An application can have multiple deployment groups. For an EC2 server deployments, the deployment group needs to know information about several things, like: The IAM role that CodeDeploy will use to authenticate to other services. The deployment style, whether it’s in-place or blue/green. In-place will replace the application on our instances, and blue/green will create new green instances to deploy the application.

Then, we have to specify the deployment configuration. For an EC2 deploy, this controls the number or percentage of healthy hosts we want available during a deployment.

We also have to specify how to find our instances by tags, Auto Scaling group, or even on-premises tagged instances. For a blue/green deploy, we can configure an Auto Scaling group that CodeDeploy will copy to provision the green instances. Specifically for a blue/green deploy, you have control over when to route the traffic to the green instances. It can be automatic or the deploy can wait for you to continue the deployments when you’re happy to go ahead. You also control how long the original, or blue, instances are kept after successful deploy.

Optionally, you can also select a load balancer, so CodeDeploy knows where to register and deregister instances during the deployment. We can also associate CloudWatch alarms. A deployment can be halted if any of the configured CloudWatch alarms go into an alarm state. And finally, auto rollback. If we want to automatically rollback on a deployment failure, a rollback is just going to redeploy the last successful deployment for you.

With an application and deployment group in place, I’m ready to create a deployment. A deployment for EC2 just needs to know my application, the deployment group, and the revision of my application.

The revision is the artifact we want to deploy. This will contain all the files and instructions run on each host during the deployments. These instructions are configured in an AppSpec file. We will go into a lot more detail on the AppSpec file, and the hooks you have to run your commands during a deployment, later. How exactly are these commands run on my instances, though? Well, this is the job of the CodeDeploy agent. We need to have the agent installed and running on all of the instances where we plan to deploy the application.

An EC2 deployments from CodeDeploy can pick up this artifact from S3 or from a GitHub commit. When CodeDeploy is added as part of an AWS CodePipeline action, the revision can be picked up from the output of another CodePipeline action, for example, the artifacts created from a pipeline build phase.

I now have an application and a deployment group set up. I have everything I need to create a deployment. This will send an application revision to the deployment group we just created. Let me show you what a simple revision looks like.
Play video starting at :5:53 and follow transcript

I have a revision open in an editor here. The revision contains a simple AppSpec file, the scripts I have specified to run with each of the hooks, and a single source file I want to deploy on my instances.

Back in the CodeBuild console, from my deployment group, I can choose Create deployment.

All I need to supply here is the location of my revision. I have zipped up the contents of my revision and copied this to an S3 bucket. I can enter the S3 location of my revision.

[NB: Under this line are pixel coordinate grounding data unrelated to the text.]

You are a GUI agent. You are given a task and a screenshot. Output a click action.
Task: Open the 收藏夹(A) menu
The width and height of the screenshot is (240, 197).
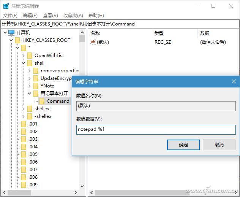coord(73,15)
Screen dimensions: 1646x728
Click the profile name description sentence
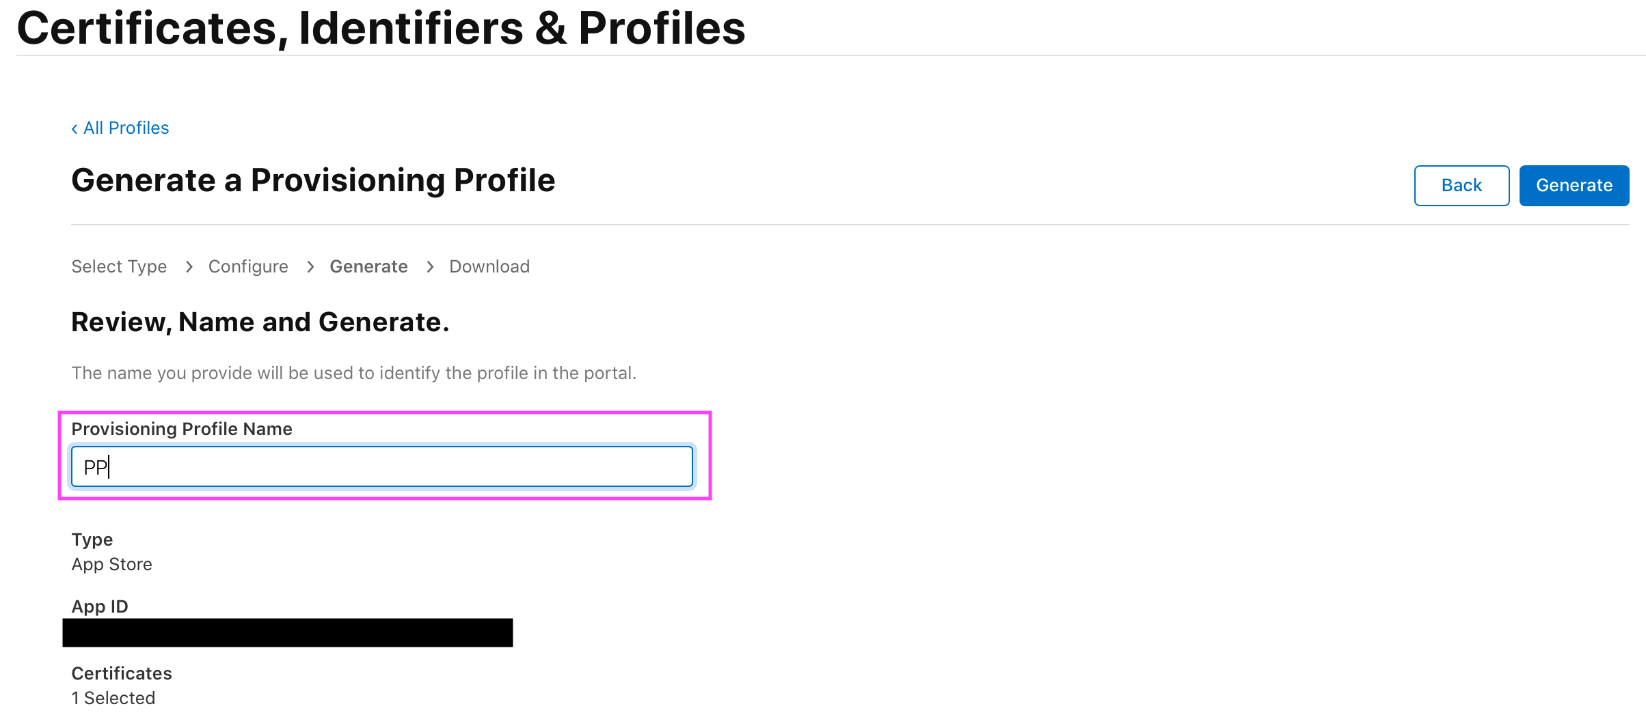[353, 374]
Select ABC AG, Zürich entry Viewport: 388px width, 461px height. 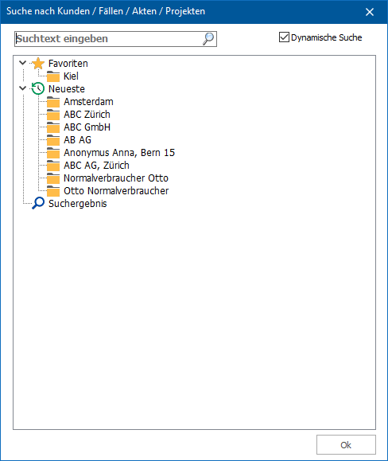[x=96, y=166]
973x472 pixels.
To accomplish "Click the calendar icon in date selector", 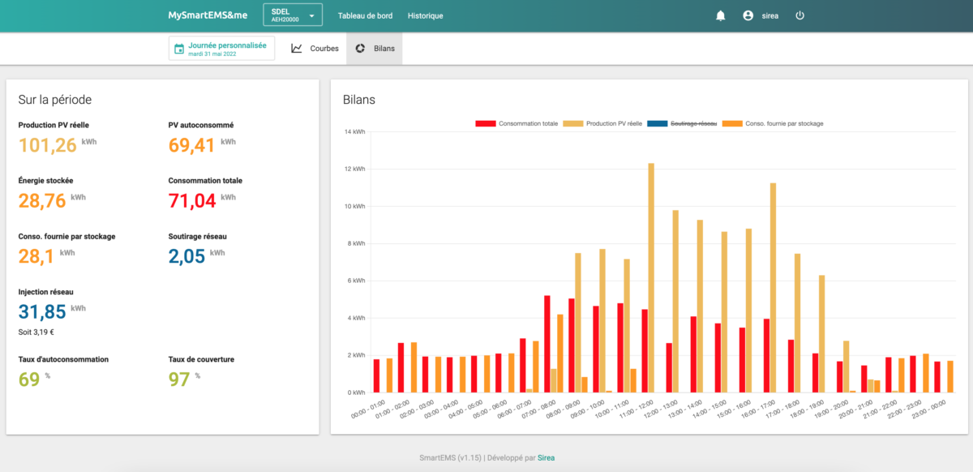I will [179, 49].
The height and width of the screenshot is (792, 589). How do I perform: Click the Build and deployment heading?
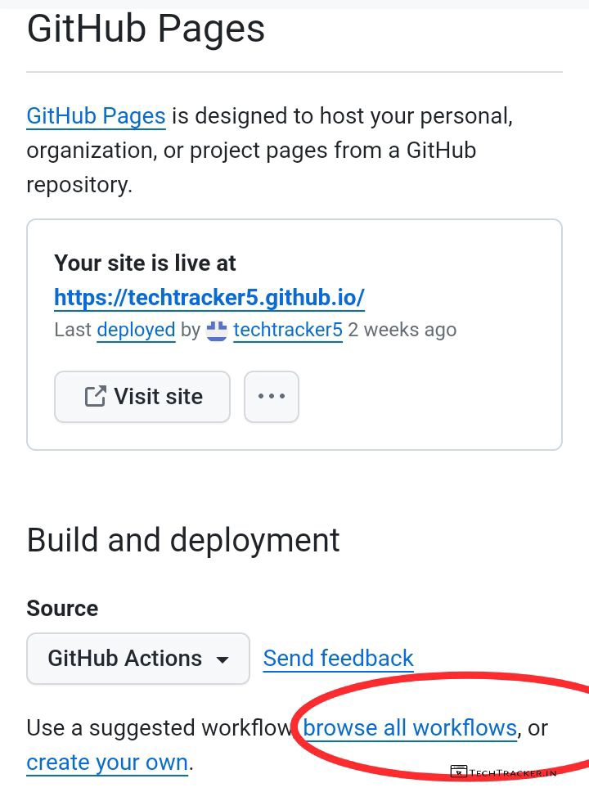tap(183, 541)
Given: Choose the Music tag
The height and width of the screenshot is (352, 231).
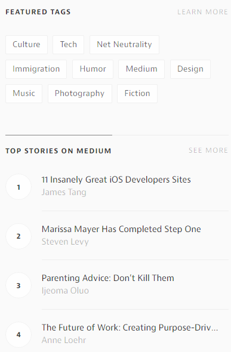Looking at the screenshot, I should click(24, 94).

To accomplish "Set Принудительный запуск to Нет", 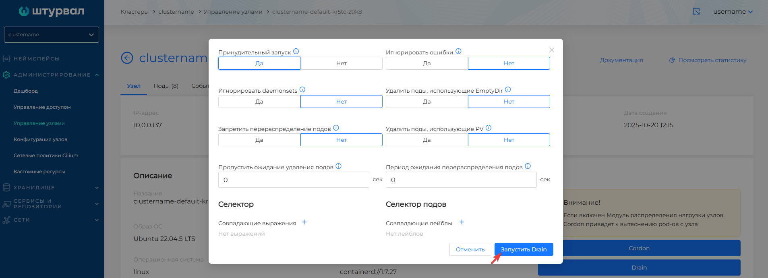I will 341,63.
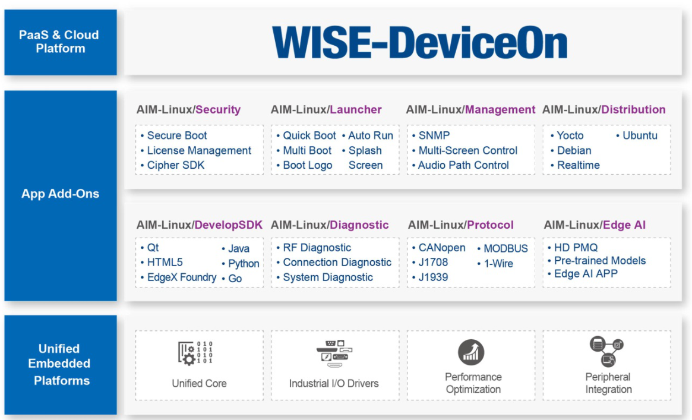Viewport: 692px width, 420px height.
Task: Select MODBUS under Protocol
Action: tap(505, 248)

If I choose View events here for one of my instances, I see the sequence of events that happen during the deploy. BlockTraffic is the event that deregistered the instance from the load balancer. AllowTraffic is the event that registered it back. ApplicationStop and BeforeInstall are the two steps where my revision scripts ran. These events all ran simultaneously on my instances, where you’re using the all-at-a-time deployment configuration, for this deployment. If we were to use one at a time for the deployment configuration, one instance would be selected, all of the events we see here would complete. Only then would CodeDeploy move to the next instance. That was a pretty quick introduction to CodeDeploy. We have spoken about CodeDeploy’s application, deployment group, deployments, and revisions. We saw the deployment run against my five instances, where the CodeDeploy agent followed the instructions in my AppSpec file to get my applications installed.